◆ Task brief:
Within the entries that follow, show each line where the word "will" occurs.

[Saved data entries]
- - - -

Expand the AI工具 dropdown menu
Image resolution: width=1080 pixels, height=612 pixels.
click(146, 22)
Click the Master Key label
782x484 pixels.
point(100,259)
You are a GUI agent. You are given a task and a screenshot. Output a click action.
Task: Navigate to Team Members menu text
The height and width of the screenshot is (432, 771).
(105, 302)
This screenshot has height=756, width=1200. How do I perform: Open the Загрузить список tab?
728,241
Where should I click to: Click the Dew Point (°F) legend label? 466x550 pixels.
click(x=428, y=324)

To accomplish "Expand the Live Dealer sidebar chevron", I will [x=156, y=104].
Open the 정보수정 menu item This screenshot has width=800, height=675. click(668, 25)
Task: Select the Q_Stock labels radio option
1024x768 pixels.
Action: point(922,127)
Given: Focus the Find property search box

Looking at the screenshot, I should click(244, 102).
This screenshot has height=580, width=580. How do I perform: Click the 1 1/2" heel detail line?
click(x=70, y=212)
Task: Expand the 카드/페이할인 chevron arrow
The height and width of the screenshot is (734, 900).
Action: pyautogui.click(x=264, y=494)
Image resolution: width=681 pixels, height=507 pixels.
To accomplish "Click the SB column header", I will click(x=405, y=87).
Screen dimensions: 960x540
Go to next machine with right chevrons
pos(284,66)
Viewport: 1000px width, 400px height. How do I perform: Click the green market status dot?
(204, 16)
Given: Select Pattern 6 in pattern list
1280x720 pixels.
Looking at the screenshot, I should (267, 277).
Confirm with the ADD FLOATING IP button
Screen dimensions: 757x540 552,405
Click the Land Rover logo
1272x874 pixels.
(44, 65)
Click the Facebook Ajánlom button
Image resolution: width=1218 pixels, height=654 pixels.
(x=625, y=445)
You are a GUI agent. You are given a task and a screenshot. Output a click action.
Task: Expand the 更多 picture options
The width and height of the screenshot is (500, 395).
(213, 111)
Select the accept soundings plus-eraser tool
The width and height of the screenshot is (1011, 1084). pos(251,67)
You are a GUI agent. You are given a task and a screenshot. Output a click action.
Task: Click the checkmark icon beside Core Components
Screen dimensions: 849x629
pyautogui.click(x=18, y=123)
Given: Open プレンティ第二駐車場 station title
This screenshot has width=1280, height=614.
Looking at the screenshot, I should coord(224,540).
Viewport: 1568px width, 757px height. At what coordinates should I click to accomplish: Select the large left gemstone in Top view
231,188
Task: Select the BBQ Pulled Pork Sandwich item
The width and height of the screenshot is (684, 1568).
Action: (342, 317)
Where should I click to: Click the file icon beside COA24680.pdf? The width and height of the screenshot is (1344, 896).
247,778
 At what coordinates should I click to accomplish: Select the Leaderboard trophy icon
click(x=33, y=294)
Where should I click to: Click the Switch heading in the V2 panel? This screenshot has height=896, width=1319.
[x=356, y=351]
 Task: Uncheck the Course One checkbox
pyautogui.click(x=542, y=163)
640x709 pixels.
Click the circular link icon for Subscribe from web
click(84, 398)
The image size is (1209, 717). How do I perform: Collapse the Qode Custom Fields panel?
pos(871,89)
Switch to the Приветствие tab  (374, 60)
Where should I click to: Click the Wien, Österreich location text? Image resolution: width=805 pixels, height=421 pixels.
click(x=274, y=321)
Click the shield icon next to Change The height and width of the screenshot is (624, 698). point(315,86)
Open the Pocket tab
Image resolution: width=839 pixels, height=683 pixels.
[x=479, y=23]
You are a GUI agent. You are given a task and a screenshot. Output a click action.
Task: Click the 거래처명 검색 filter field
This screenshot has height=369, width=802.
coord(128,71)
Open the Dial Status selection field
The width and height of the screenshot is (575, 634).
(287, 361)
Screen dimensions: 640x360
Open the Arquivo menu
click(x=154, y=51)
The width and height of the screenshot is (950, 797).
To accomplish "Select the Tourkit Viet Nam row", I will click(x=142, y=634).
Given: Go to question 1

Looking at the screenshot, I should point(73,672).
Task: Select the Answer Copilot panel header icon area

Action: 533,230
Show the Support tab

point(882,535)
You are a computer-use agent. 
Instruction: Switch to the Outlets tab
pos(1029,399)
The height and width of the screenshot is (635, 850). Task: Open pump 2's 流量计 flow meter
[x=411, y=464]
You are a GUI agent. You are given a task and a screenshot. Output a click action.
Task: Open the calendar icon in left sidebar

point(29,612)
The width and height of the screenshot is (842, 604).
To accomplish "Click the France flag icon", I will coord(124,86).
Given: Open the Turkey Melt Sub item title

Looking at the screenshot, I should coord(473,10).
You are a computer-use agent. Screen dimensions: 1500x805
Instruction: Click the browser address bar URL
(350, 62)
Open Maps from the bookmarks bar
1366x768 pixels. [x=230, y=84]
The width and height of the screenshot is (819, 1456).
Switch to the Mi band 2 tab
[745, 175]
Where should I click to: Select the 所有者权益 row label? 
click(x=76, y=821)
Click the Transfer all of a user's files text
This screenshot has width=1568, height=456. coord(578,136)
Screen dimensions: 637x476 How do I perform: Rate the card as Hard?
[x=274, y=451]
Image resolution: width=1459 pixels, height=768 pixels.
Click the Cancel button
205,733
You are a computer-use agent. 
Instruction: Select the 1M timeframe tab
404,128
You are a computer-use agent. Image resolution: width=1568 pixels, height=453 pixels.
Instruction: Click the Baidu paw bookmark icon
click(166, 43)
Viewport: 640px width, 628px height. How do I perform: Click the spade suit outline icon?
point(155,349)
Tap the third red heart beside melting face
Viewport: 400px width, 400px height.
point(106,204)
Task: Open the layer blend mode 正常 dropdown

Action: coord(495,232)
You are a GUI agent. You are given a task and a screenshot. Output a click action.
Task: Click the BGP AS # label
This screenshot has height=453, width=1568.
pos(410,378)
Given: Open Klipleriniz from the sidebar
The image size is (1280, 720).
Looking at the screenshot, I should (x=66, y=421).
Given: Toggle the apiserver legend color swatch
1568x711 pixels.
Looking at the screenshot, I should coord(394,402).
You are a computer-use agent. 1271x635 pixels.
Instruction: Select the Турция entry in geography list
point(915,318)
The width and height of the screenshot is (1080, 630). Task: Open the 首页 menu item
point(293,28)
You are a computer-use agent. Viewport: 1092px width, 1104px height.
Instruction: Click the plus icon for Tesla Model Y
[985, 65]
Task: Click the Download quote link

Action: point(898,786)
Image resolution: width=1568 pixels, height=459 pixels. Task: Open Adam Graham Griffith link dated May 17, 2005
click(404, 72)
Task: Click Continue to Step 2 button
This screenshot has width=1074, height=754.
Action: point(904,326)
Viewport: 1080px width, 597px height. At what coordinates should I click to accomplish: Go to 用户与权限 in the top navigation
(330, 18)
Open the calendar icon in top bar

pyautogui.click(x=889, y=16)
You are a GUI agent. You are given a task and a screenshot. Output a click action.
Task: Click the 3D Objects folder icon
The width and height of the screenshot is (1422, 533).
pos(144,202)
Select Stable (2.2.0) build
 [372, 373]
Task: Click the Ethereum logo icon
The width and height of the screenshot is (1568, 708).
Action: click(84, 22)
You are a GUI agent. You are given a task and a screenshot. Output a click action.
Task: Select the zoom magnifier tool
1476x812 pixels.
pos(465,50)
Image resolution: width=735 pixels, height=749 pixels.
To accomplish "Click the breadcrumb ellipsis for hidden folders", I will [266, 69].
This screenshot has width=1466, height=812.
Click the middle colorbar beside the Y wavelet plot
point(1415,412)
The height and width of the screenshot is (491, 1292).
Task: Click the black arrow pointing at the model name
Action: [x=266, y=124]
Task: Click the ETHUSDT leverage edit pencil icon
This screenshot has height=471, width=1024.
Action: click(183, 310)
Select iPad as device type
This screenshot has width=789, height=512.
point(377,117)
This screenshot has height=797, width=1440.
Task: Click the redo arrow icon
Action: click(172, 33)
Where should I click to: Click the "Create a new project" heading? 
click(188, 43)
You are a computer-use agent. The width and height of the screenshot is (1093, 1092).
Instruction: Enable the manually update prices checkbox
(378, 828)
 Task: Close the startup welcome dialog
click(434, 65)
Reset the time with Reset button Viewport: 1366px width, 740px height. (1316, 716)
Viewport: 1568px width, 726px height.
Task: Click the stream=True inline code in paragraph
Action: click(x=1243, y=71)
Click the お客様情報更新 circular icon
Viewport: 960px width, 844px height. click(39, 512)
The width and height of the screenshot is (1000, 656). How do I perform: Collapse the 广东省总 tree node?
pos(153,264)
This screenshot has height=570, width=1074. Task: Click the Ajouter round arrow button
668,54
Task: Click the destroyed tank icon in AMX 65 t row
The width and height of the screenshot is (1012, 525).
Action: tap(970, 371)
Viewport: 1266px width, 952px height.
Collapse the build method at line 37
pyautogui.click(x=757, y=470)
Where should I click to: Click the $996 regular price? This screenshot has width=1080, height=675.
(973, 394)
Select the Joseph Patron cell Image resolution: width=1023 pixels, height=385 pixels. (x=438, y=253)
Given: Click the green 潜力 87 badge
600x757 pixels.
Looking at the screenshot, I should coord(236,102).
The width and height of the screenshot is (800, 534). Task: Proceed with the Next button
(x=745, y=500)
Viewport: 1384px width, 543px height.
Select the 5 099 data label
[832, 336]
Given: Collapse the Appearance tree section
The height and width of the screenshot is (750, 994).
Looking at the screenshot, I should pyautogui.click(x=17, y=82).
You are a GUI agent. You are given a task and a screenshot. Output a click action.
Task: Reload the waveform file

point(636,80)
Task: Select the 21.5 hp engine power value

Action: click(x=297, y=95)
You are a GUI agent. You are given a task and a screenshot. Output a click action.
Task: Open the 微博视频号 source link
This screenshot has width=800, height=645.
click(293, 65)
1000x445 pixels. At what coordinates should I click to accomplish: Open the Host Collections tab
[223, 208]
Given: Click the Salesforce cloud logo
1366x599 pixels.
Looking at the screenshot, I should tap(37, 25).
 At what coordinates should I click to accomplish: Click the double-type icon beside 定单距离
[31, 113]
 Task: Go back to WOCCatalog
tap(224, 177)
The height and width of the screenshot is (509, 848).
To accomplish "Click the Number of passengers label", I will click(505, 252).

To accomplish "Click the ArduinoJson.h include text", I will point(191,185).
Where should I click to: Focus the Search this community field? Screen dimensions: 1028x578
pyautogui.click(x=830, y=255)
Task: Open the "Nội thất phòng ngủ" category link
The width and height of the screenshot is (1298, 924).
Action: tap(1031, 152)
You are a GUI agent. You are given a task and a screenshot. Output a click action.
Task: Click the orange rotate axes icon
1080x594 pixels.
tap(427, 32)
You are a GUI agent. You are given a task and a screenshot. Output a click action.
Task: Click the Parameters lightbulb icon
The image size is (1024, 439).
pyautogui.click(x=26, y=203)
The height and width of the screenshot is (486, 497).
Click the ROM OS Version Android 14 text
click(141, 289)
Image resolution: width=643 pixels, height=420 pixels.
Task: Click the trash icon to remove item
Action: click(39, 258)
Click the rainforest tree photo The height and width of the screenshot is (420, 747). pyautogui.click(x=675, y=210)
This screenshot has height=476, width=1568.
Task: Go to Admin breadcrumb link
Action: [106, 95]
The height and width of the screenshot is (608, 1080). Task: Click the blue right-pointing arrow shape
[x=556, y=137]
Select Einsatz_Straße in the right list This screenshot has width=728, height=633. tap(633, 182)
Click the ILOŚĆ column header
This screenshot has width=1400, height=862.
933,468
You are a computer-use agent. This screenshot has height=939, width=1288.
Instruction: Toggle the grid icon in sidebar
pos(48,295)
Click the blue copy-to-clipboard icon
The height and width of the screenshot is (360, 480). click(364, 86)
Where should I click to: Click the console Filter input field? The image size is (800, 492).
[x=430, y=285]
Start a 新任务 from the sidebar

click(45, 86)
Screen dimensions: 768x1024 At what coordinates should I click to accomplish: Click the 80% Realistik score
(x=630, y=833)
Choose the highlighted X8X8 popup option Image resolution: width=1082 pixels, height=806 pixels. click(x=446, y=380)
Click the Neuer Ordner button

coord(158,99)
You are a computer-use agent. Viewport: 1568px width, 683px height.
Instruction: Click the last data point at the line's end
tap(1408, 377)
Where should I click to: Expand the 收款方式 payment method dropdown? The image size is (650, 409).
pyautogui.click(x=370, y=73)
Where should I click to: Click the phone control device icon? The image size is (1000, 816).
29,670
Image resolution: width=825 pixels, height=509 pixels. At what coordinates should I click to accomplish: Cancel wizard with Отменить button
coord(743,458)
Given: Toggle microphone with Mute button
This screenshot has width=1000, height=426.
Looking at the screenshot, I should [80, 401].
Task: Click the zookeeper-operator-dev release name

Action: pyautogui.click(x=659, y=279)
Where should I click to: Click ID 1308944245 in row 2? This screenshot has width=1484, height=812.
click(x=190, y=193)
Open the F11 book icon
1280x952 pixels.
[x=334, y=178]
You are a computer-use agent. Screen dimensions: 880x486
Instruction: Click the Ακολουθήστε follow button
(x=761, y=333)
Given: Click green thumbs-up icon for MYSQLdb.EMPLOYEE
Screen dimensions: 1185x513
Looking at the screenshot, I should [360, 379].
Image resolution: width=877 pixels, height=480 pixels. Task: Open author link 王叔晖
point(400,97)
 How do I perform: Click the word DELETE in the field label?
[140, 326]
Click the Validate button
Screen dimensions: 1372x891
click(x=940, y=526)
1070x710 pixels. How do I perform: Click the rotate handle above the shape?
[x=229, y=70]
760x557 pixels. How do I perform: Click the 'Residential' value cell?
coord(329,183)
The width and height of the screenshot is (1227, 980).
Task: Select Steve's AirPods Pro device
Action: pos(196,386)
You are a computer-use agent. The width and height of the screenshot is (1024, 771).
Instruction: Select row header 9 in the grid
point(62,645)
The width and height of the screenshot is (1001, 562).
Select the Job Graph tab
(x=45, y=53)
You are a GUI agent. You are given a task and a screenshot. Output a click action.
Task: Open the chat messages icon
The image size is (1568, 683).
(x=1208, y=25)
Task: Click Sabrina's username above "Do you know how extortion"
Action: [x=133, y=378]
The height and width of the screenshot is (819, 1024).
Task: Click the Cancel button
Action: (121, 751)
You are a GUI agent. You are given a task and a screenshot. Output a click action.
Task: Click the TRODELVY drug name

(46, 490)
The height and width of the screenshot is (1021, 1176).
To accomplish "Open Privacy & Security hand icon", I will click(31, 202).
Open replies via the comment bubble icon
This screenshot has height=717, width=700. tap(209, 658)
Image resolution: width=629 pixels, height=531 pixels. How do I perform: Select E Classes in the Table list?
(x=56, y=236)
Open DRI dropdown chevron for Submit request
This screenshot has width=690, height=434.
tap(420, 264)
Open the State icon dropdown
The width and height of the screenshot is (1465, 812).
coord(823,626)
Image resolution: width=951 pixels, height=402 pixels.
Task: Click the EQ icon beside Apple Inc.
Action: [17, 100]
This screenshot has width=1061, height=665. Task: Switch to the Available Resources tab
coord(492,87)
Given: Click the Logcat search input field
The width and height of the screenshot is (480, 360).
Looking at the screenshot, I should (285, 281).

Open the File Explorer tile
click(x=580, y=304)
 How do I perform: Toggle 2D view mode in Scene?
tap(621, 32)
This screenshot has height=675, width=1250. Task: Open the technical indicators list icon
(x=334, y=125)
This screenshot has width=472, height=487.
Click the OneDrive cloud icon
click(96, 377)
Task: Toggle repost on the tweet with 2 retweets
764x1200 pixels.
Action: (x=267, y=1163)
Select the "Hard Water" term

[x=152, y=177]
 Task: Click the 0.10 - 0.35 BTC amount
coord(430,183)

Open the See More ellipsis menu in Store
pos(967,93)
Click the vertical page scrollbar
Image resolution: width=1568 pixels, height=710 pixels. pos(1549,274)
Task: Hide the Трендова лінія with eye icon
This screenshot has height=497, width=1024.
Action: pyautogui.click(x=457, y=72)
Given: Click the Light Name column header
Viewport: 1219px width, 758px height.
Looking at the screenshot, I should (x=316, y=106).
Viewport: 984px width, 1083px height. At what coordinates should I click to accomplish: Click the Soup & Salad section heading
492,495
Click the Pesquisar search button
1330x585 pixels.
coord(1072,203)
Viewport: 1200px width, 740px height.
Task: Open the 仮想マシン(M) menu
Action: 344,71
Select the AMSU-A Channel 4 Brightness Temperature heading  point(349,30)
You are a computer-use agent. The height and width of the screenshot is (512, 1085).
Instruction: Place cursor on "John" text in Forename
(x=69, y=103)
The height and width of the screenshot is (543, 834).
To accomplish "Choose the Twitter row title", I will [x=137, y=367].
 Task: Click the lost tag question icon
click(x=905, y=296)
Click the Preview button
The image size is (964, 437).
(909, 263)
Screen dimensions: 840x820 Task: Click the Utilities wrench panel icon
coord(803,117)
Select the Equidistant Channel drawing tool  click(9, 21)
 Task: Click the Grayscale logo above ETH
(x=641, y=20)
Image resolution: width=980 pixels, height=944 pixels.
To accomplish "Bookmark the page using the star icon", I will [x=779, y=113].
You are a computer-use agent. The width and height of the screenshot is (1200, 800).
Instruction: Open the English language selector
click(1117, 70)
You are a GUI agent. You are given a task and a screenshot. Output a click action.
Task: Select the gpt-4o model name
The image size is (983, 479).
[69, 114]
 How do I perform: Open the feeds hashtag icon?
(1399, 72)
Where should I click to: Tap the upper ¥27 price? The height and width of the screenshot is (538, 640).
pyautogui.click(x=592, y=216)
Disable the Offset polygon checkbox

- - - -

◆ Solution for this problem:
To accomplish "Expand the Live Dealer sidebar chevron", I will [x=156, y=104].
To accomplish "Click the SB column header", I will click(x=405, y=87).
To accomplish "Select the Tourkit Viet Nam row", I will click(x=142, y=634).
To accomplish "Click the France flag icon", I will coord(124,86).
To accomplish "Click the breadcrumb ellipsis for hidden folders", I will [266, 69].
To accomplish "Click the Number of passengers label", I will click(505, 252).
To accomplish "Click the ArduinoJson.h include text", I will point(191,185).
To accomplish "Open Privacy & Security hand icon", I will click(31, 202).
To accomplish "Choose the Twitter row title", I will [x=137, y=367].
To accomplish "Bookmark the page using the star icon", I will [x=779, y=113].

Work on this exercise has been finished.